Our last soup for Soup Month is another easy recipe.  Just peel, brown, boil and puree’ for instant, creamy sophistication!

Pressure Cooker Accessories Pr. Cook Time Pr. Level Open
6 L or larger none 10-15 min. High(2) Normal

3.8 from 10 reviews
Pressure Cooker Recipe: Cream of Butternut Squash and Ginger Soup
Recipe type: pressure cooker
Cuisine: American
Prep time: 
Cook time: 
Total time: 
  • 4 lb (about 2k) butternut Squash, peeled, seeded and cubed
  • 1 sprig of Sage
  • 1 large Onion, roughly chopped
  • ½" (2 cm) piece of fresh ginger, peeled and roughly sliced
  • ¼ teaspoon, nutmeg
  • 4 cups (1 lt) vegetable stock
  • olive oil
  • salt and pepper to taste
  • ½ cup of Toasted Pumpkin Seeds, for garnish
  1. In the pressure cooker, with the top off, over medium heat soften onions with the sage, salt and pepper.
  2. When the onions are soft, scoot onions aside and tumble in enough squash cubes to cover the base of the pressure cooker, let brown for for about 10 minutes stirring infrequently.

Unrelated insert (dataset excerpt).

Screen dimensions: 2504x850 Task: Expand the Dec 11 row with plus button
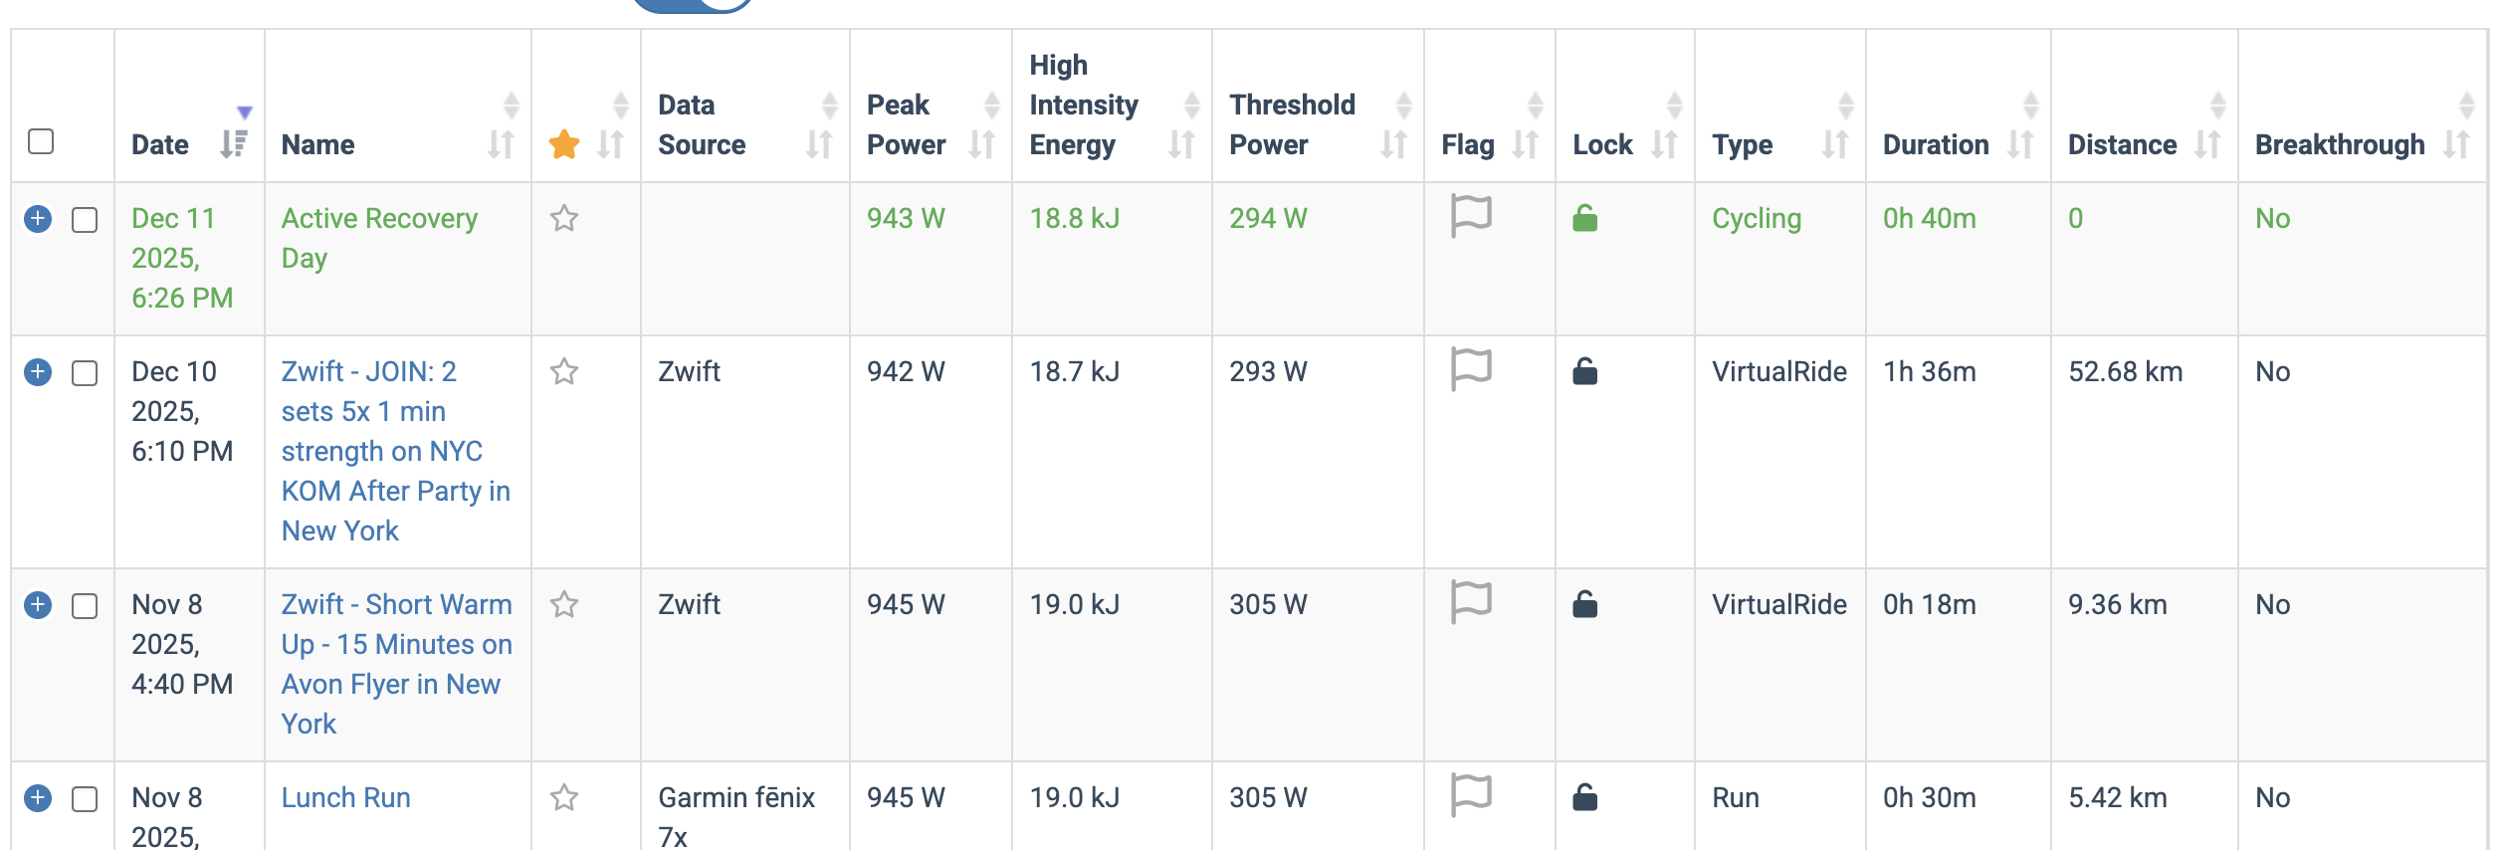(38, 219)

  3. Add the rest of the squash along with the ginger, nutmeg, and stock.
  4. Close and lock the lid of the pressure cooker.
    Electric pressure cookers: Cook for 15 minutes at high pressure.
    Stovetop pressure cookers: Turn the heat up to high and when the cooker indicates it has reached high pressure, lower to the heat to maintain it and begin counting 10 minutes pressure cooking time.
  5. When time is up, open the cooker by releasing the pressure.
  6. Fish out the woody sage stem and discard.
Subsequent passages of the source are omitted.